JOBS -
• a. In the forum thread on outsourcing software work, which university is Vivek Wadhwa a professor at?
• b. Using the forum thread on outsourcing software work, explain in one to three sentences why the arrangement with Ukraine works for the poster tx.
• c. Extend the forum thread on outsourcing software work, picking up after its final sentence.

EXCERPT -
Here's a link to a business week article by Vivek Wadhwa, a prof at Duke:

[http://www.businessweek.com/smallbiz/content/dec2005/sb20051...](http://www.businessweek.com/smallbiz/content/dec2005/sb20051212_623922.htm)

and another by Pete Engardio on a related topic...

[http://www.businessweek.com/bwdaily/dnflash/dec2005/nf200512...](http://www.businessweek.com/bwdaily/dnflash/dec2005/nf20051223_7594_db039.htm)

Btw, none of this is meant to knock the top tier, such as the IIT schools,
which are excellent But we're talking about the "masses" here...

------
tx
We've had... I'd call it a moderate success with Ukraine and now things are
getting better and better.

The reason why it works for us is because we've pretty much trained those guys
from the beginning to work a certain way: they didn't do outsourcing before
(servicing local market) and they haven't worked with anyone else but us.

So yes, it can be done and it does help enormously, especially if founder(s)
cannot afford to code full time.

------
luckystrike
This article has some good advice on the 'how' part of working with Indian
software developers. Regarding the 'whom' part, really it is the same as
everywhere, find good developers.

I happen to know the Indian folks whom the author got on board his firm. They
actually are 'very' good, and i guess that is the primary reason why the
author is so happy at having it all figured out.

RECORD LIST -
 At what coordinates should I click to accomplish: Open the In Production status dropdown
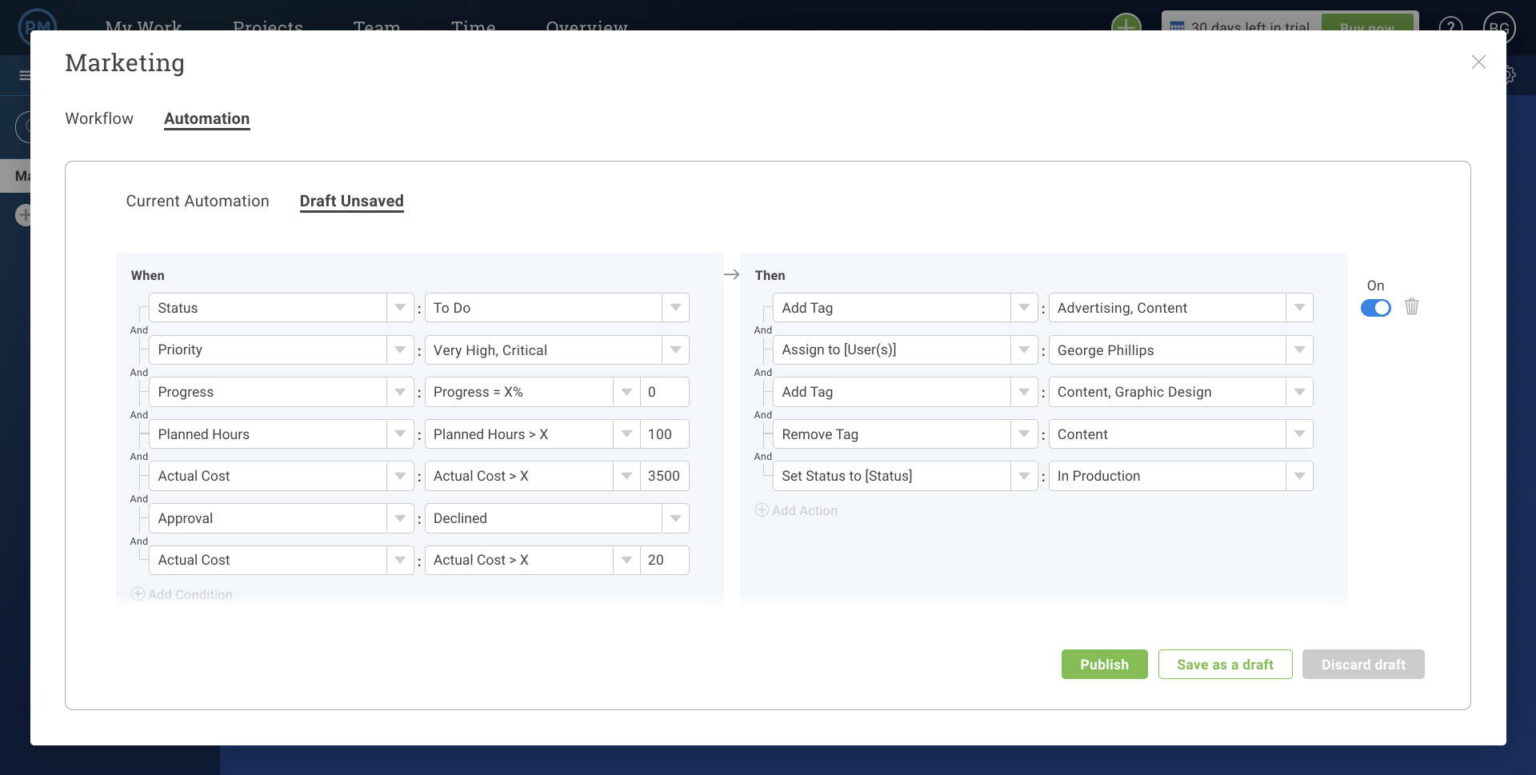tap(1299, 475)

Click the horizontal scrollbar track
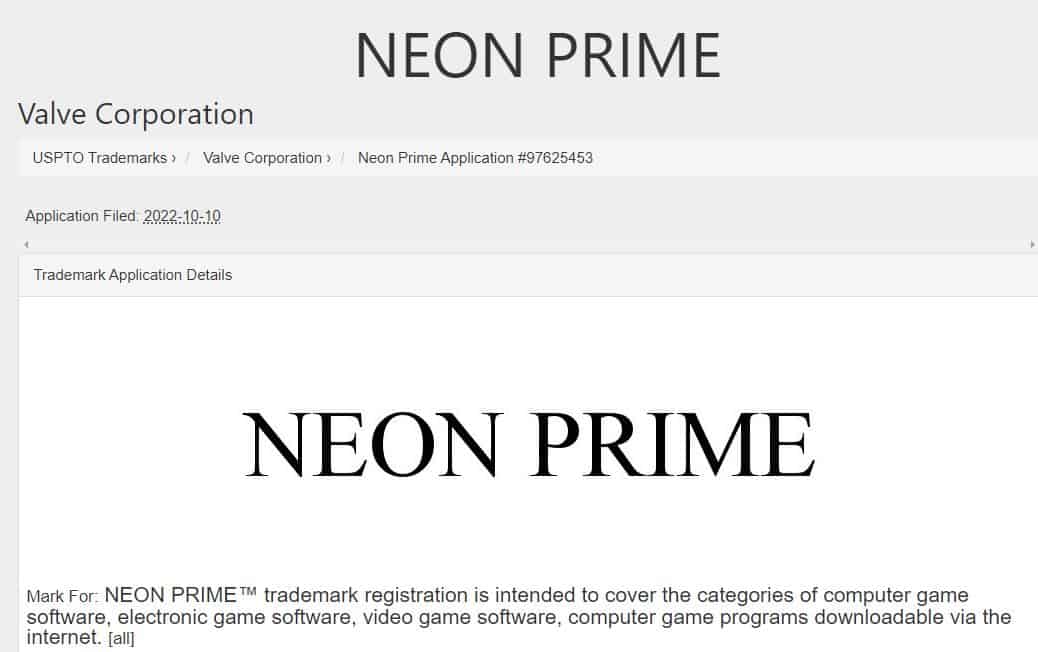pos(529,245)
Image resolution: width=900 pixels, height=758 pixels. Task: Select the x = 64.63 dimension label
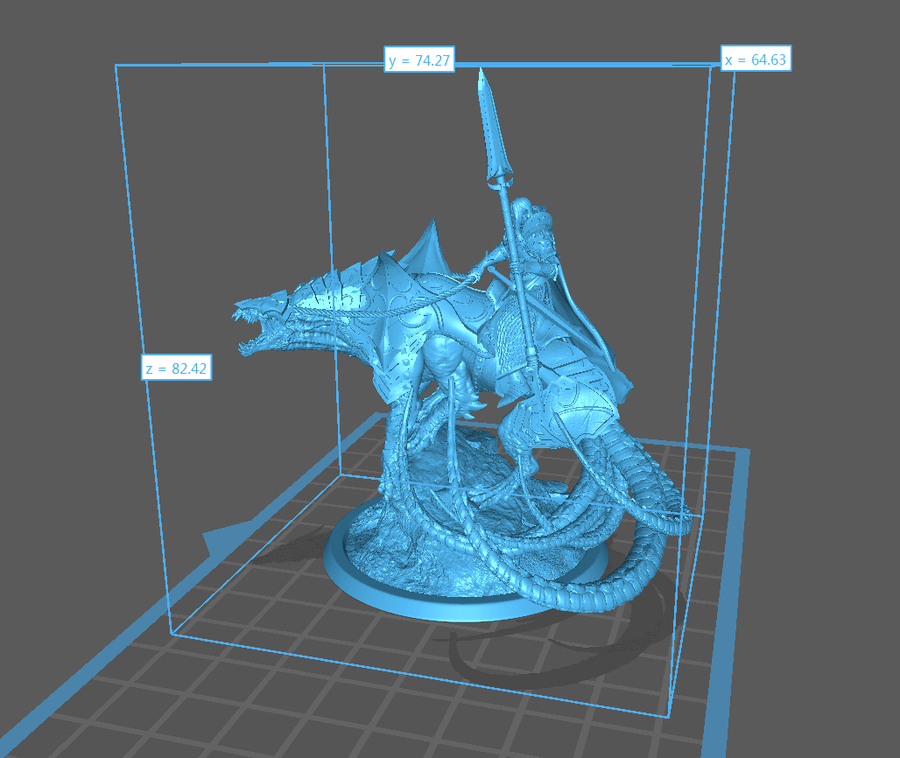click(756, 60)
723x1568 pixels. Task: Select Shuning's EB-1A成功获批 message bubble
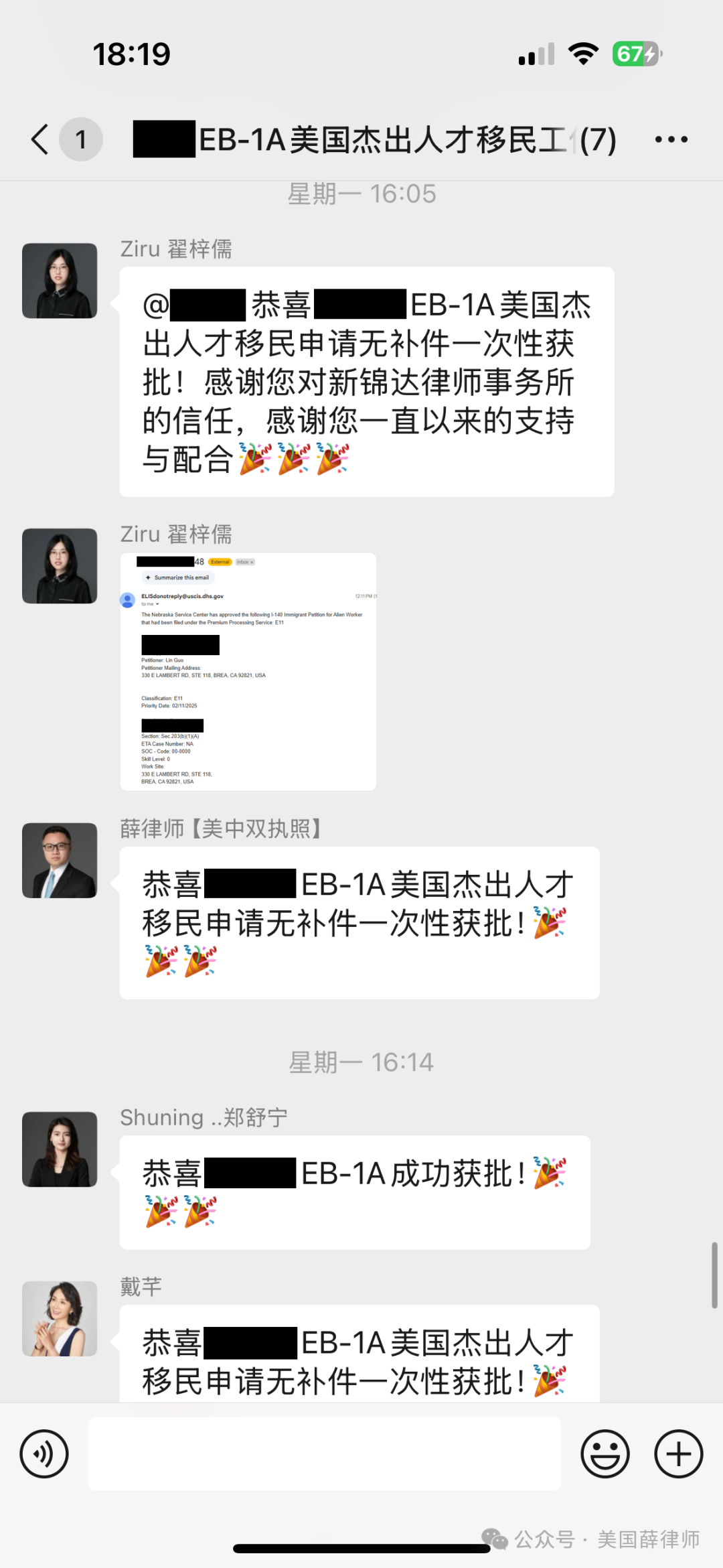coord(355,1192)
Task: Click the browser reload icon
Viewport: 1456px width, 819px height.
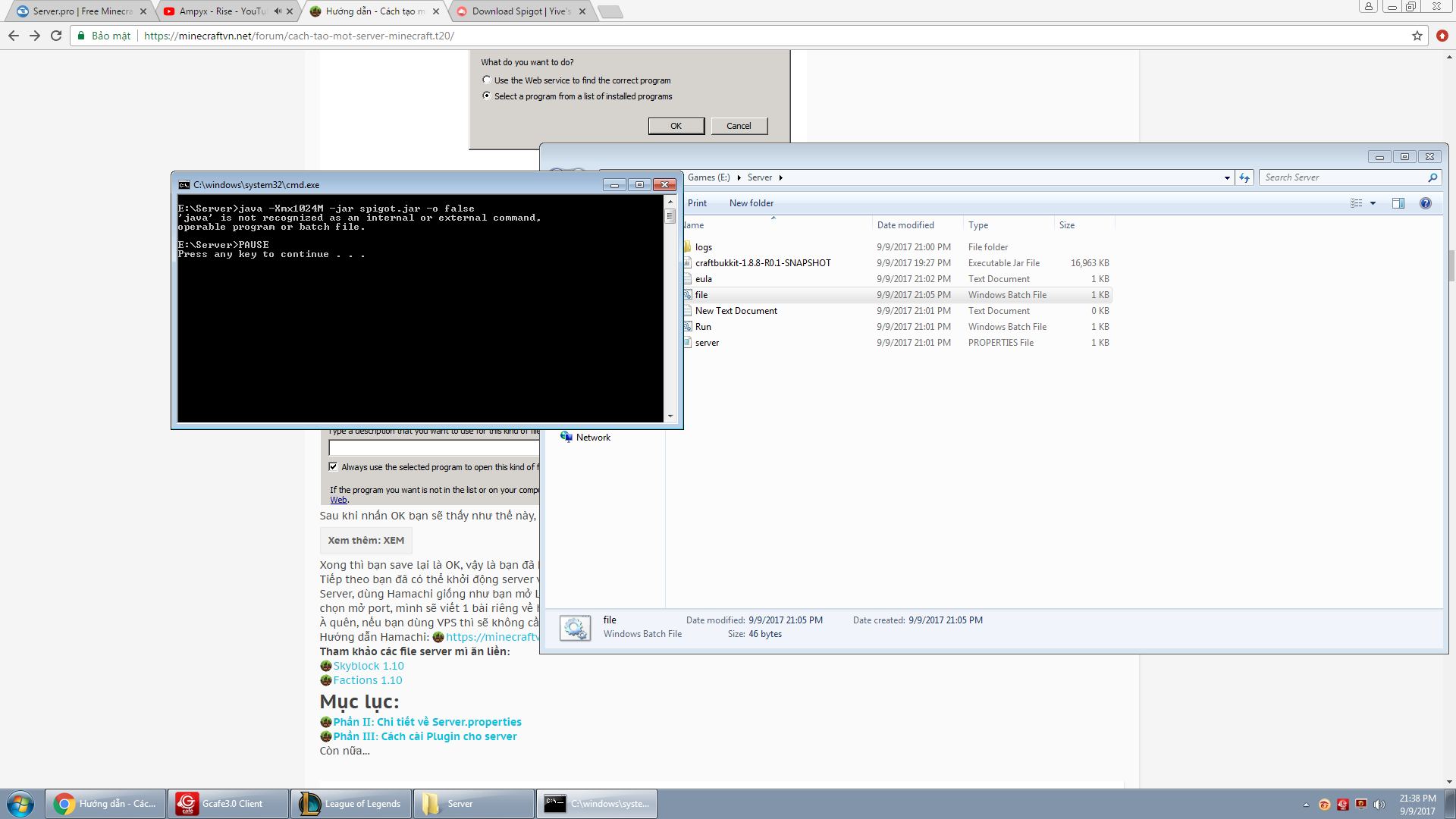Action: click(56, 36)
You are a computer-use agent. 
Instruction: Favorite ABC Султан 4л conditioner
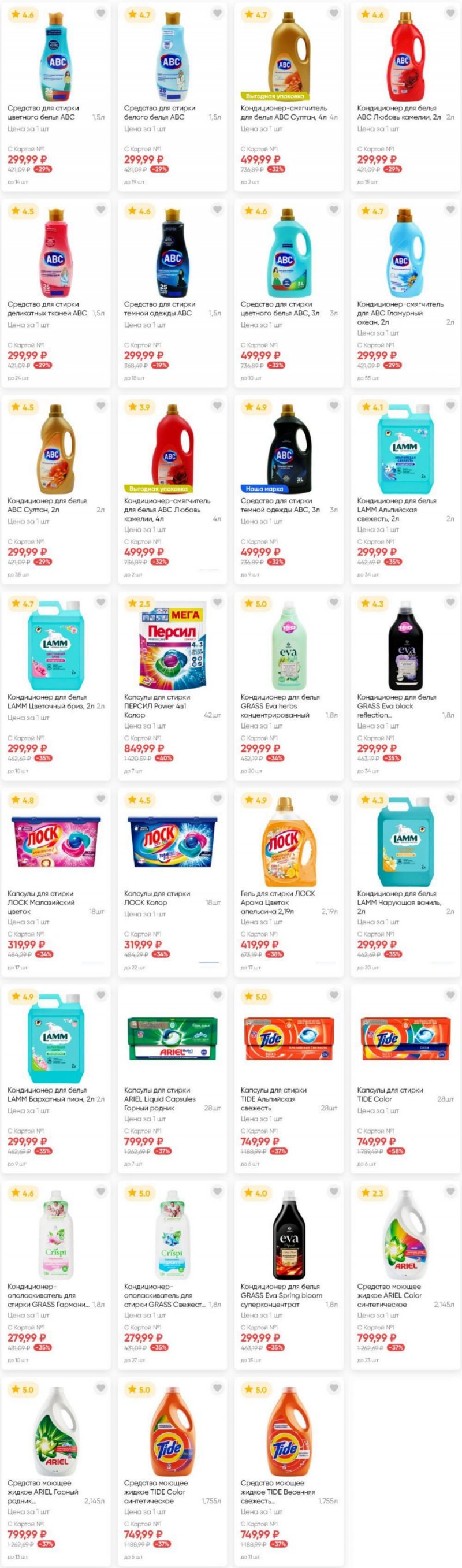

ANSWERS PROVIDED -
• a. Duke.

• b. The team in Ukraine was trained from the beginning to work a certain way. They had not done outsourcing before, having served the local market, and they have worked with no one but tx's company.

• c.
The point that is a bit off the mark in the article is:

    
    
      Because of the fairly fluid and competitive labor market in the IT world in India right now, 
      many Indian employers don’t allow their developers to blog or make contributions to open-source, 
      for fear of losing them to competitors who might contact them directly
    

I am yet to hear of any employers here not allowing open source contributions
per se. I guess one of the reasons for not having as many open source
contributions/technical blogs from India (sadly) is that most of the business
is still 'services' and people are jammed up with unrealistic schedules
(committed by their firms). Also majority of the work is Java/.NET enterprisey
stuff that is not too encouraging for the people to put more efforts back in
to 'that' ecosystem.

------
ideamonk
how much should i pay to a web designer based in india? how much to a php
developer?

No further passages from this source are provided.